TO DO ->
Going line by line through the entries below, count those that contain "Identify". Give the number by itself.

[Stored data entries]
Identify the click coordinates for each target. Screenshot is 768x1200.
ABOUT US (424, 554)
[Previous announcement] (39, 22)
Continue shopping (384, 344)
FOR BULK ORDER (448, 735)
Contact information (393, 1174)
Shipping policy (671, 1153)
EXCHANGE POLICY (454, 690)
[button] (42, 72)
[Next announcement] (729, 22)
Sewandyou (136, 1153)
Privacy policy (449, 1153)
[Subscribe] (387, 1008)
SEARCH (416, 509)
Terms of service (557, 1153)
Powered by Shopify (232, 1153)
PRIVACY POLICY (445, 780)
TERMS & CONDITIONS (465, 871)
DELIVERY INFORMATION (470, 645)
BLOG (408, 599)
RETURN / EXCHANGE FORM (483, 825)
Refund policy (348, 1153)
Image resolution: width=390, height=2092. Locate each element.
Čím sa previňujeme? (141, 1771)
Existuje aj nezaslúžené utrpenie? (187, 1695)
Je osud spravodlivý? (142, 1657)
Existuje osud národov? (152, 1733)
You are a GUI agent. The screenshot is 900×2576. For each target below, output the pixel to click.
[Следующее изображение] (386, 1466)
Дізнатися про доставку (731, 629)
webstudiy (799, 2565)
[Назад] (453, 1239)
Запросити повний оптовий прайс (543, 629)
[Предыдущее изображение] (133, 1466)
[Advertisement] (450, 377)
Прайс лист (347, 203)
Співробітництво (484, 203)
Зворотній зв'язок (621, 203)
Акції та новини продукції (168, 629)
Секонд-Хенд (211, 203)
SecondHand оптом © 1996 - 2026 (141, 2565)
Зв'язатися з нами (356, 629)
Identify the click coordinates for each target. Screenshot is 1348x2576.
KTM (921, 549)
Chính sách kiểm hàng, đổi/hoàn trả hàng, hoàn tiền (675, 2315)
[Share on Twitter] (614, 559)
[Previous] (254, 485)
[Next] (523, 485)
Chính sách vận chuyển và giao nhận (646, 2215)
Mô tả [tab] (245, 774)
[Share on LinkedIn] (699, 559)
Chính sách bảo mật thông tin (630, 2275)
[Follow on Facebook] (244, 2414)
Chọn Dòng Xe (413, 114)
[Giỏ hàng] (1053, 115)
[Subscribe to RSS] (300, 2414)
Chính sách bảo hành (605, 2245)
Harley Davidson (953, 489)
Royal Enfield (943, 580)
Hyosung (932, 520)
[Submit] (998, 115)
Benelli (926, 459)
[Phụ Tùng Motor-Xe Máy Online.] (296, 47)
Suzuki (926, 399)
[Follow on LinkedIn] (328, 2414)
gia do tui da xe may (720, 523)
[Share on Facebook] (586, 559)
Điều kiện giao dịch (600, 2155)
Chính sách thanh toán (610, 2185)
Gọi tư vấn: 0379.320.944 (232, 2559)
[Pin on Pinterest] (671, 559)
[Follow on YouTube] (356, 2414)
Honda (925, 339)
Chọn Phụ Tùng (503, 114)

EXERCISE ANSWER ->
2